On July 20, 1969, astronaut Neil Armstrong stepped down from Apollo 11's lunar module onto the surface of the moon, the first human in history to do so. By touching down on the lunar surface, Armstrong and his fellow Apollo 11 crew members Buzz Aldrin and Michael Collins changed the course of history inspiring generations across the globe.
The journey to the Apollo 11 mission was a process that stretched back several years. In 1961, President John F. Kennedy gave a speech to Congress, asking for a robust space exploration program that would put a man on the moon. The speech came just a month after Russian cosmonaut Yuri Gagarin became the first man to enter outer space, and just shortly after Alan Shepard became the first American to enter space.
In 1962, Kennedy spoke at Rice University in Houston, further stressing the national goal to reach the moon.
"We choose to go to the moon.
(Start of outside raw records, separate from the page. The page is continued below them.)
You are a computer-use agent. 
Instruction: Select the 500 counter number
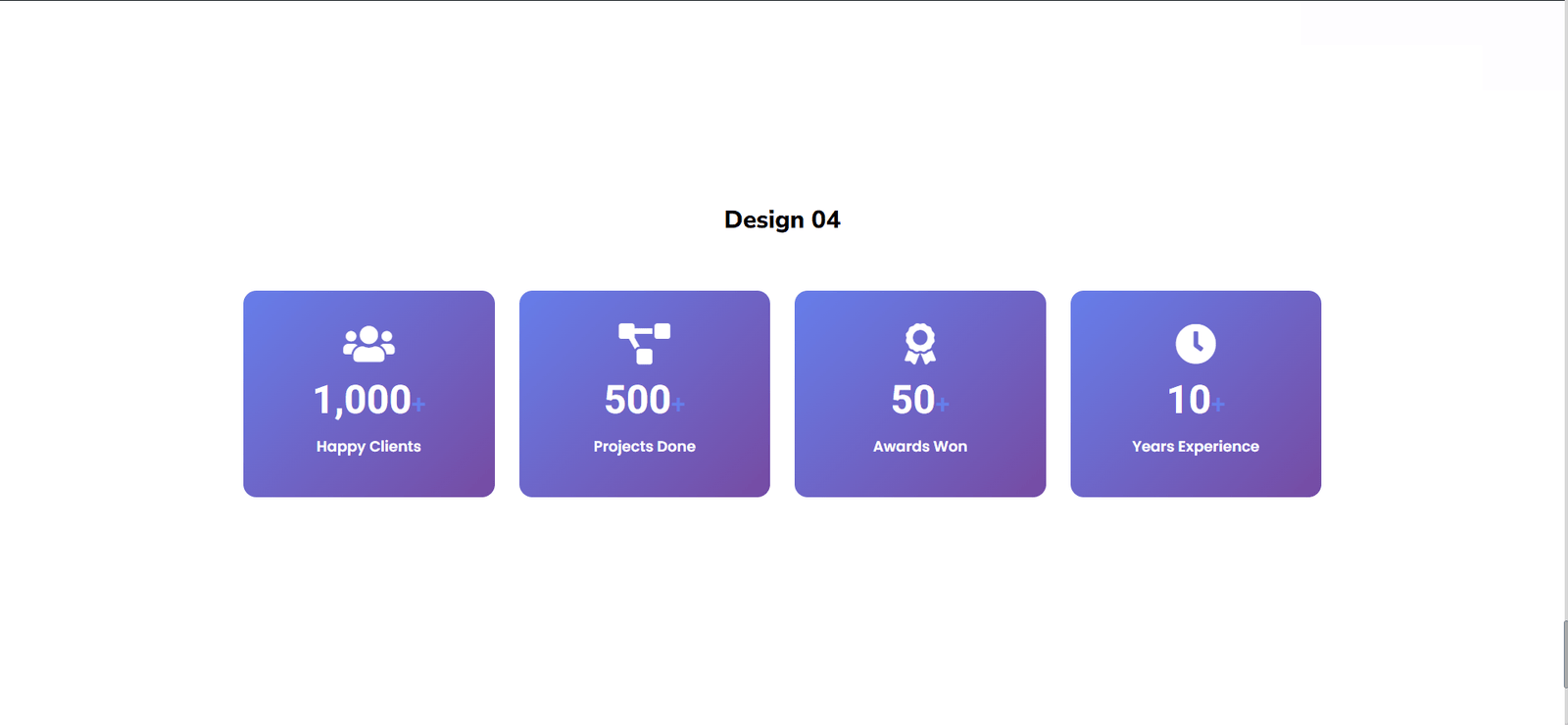[x=637, y=400]
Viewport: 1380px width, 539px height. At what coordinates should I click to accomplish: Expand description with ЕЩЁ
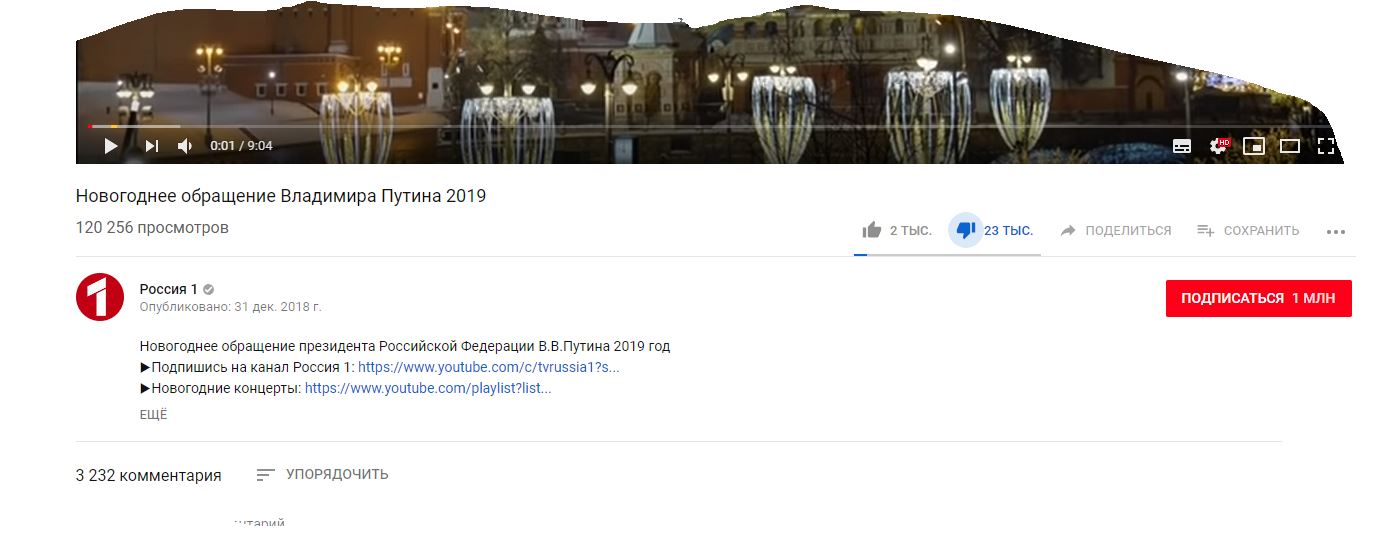point(153,415)
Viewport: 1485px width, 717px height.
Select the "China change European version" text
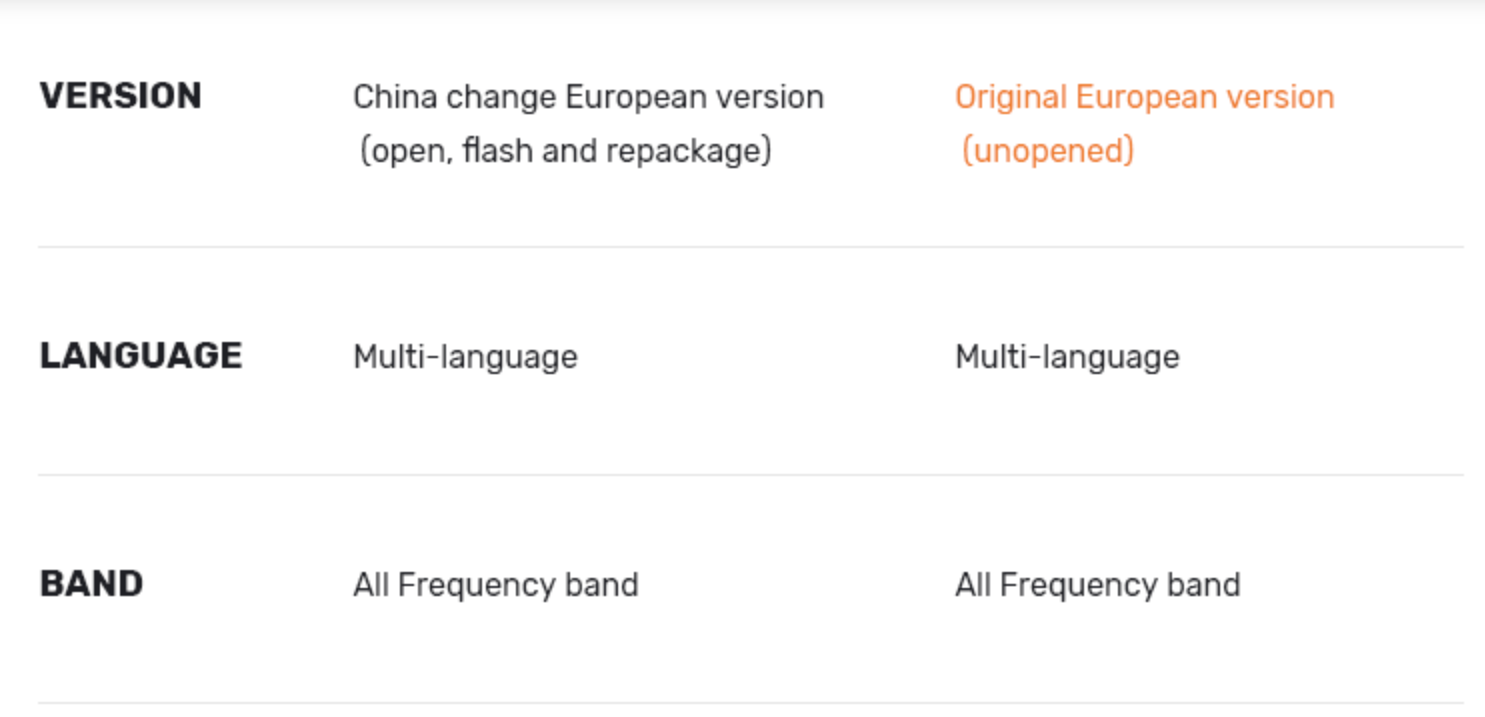588,97
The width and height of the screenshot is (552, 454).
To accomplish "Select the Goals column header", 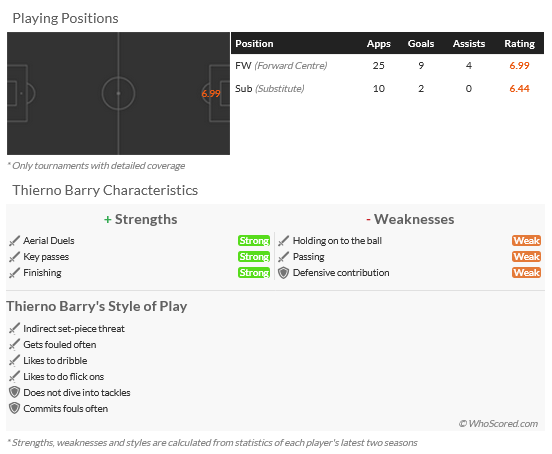I will coord(421,44).
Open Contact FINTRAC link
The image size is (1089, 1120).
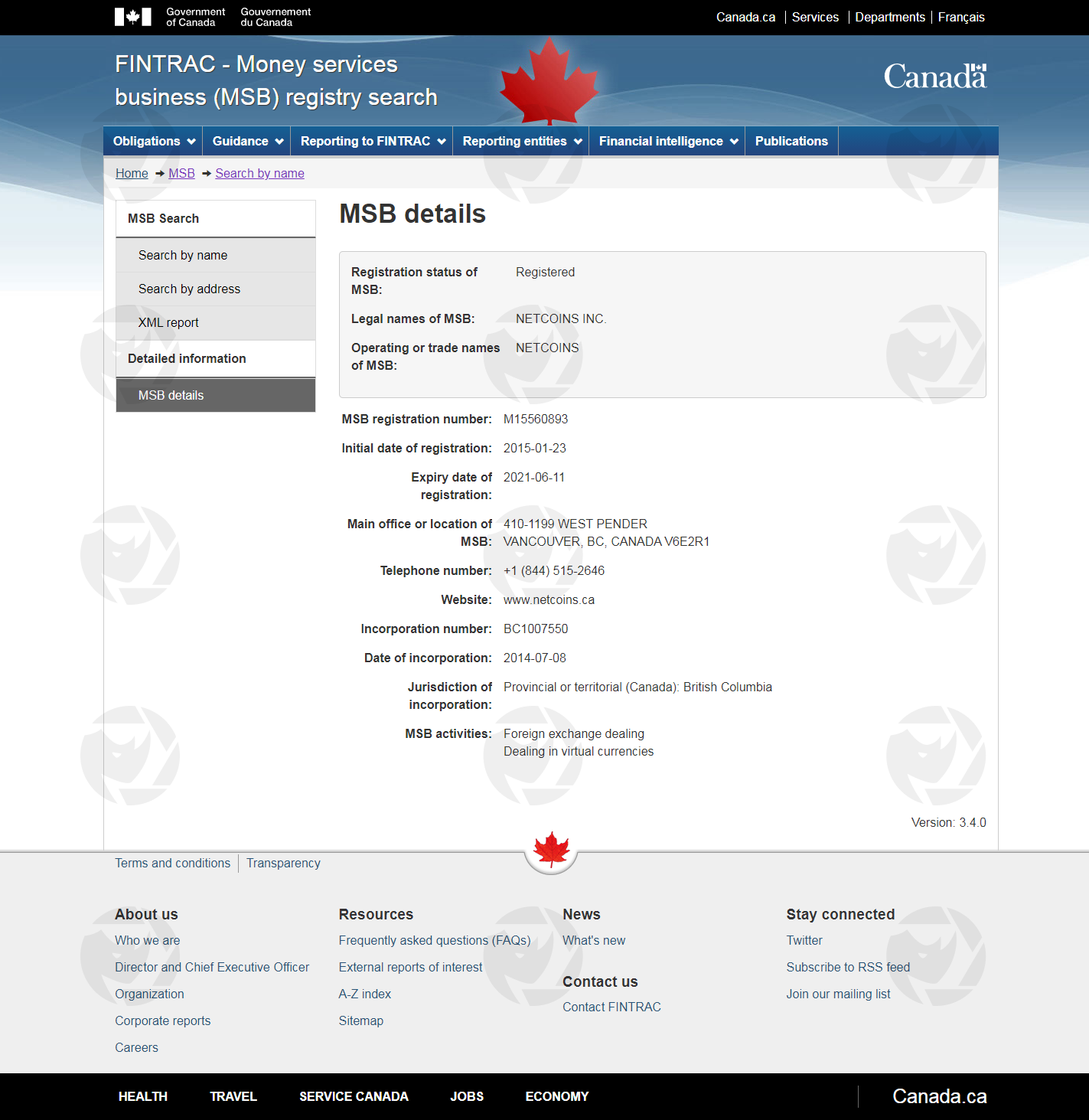[611, 1007]
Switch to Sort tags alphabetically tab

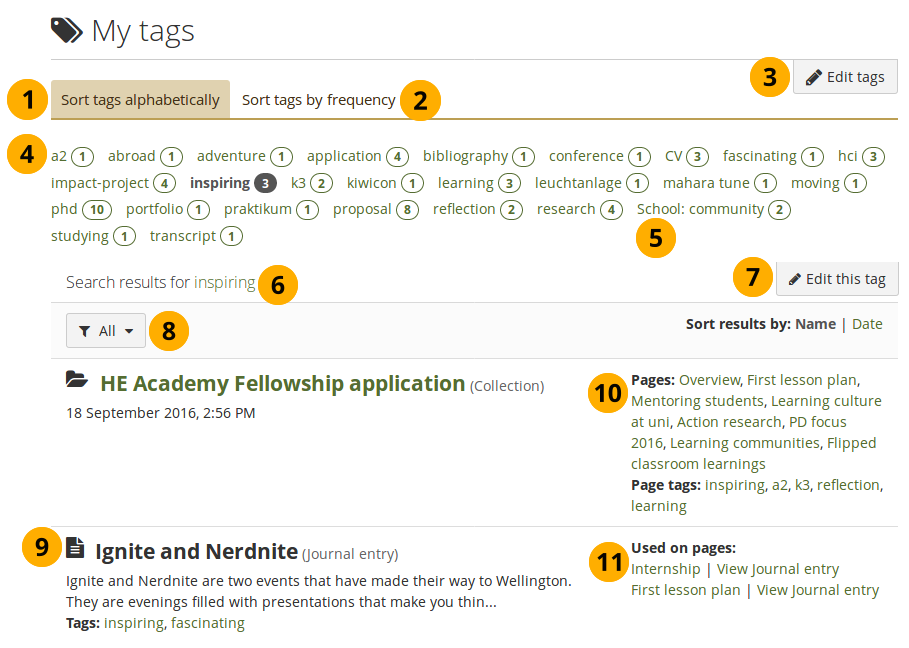[140, 100]
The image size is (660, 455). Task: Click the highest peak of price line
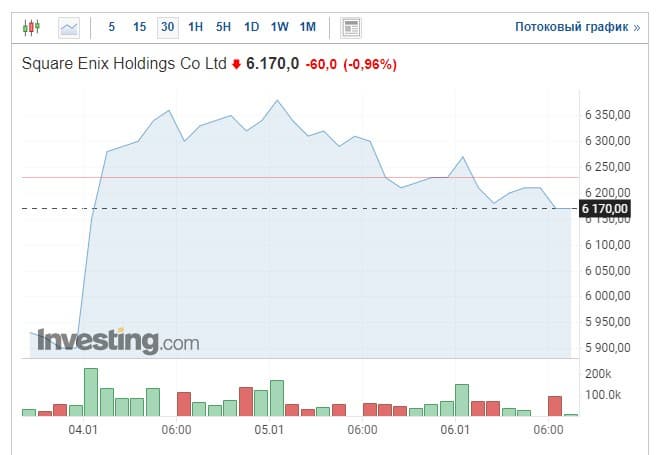coord(277,100)
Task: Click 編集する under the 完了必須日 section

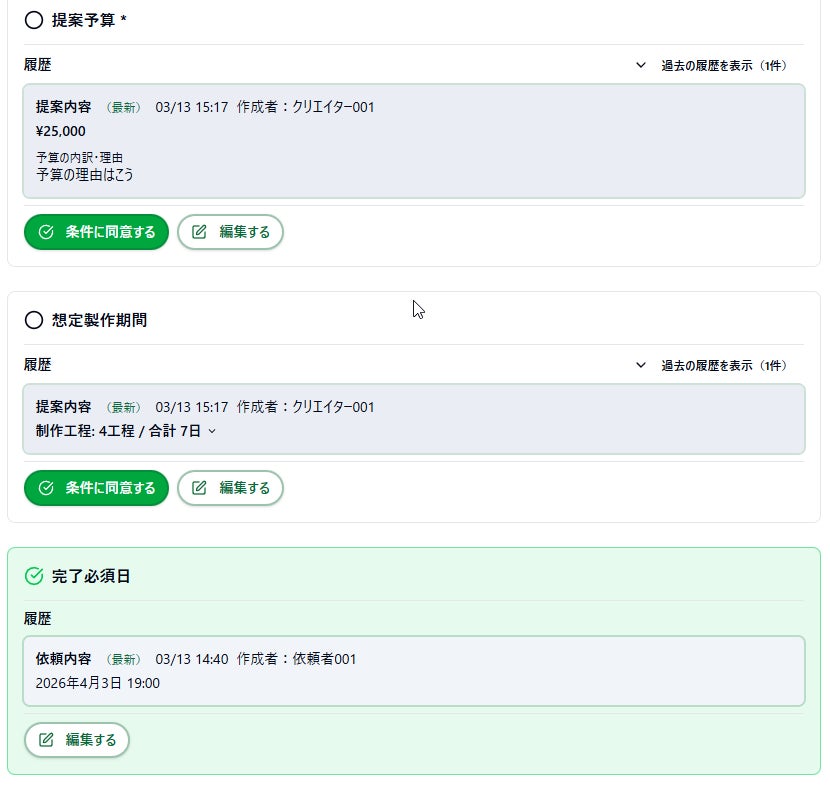Action: pyautogui.click(x=77, y=740)
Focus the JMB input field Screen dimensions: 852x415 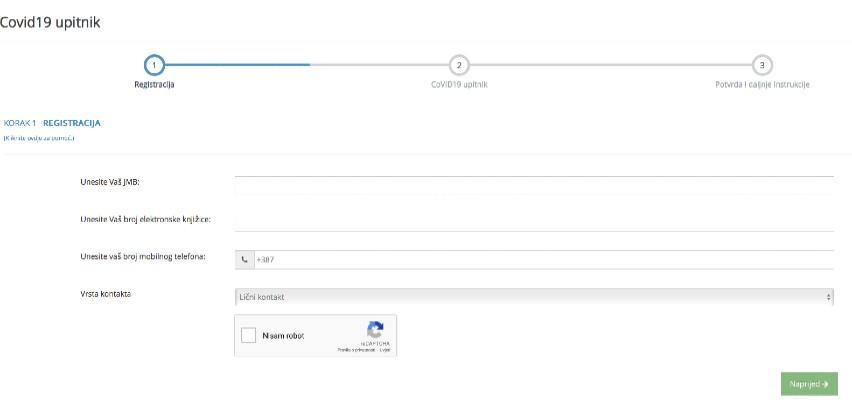533,184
We choose to go to the moon in this decade and do the other things, not because they are easy, but because they are hard," Kennedy proclaimed. "Because that goal will serve to organize and measure the best of our energies and skills, because that challenge is one that we are willing to accept, one we are unwilling to postpone, and one which we intend to win, and the others, too."
Kennedy's dream was realized in 1969 with Armstrong, Aldrin and Collins' successful voyage. When Armstrong stepped down onto the moon's surface, he uttered the immortal words "that's one small step for (a) man, one giant leap for mankind."
The trio returned to Earth as heroes, with their successful voyage considered one of the greatest accomplishments in history. Since then, humanity's exploration of space has broadened exponentially, with Armstrong and the Apollo 11 crew's journey having inspired countless generations to reach for the stars.